Stored dataset items:

════

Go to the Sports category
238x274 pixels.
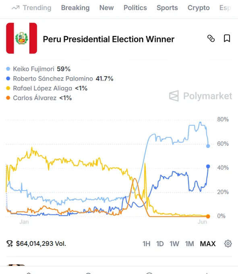(x=167, y=8)
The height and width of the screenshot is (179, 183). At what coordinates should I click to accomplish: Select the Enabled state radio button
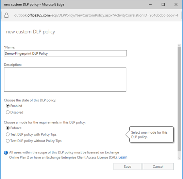[8, 106]
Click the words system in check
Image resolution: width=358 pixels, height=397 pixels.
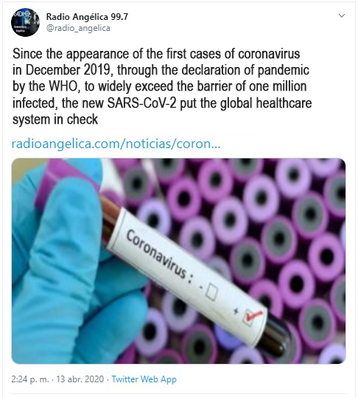tap(55, 119)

════

WORK INSTRUCTIONS:
Rewrite the data above exactly as given, but omit the images.

EXERCISE RESPONSE:
Go to the Sports category
238x274 pixels.
(x=167, y=8)
The height and width of the screenshot is (179, 183). At what coordinates should I click to accomplish: Select the Enabled state radio button
[8, 106]
Click the words system in check
Image resolution: width=358 pixels, height=397 pixels.
tap(55, 119)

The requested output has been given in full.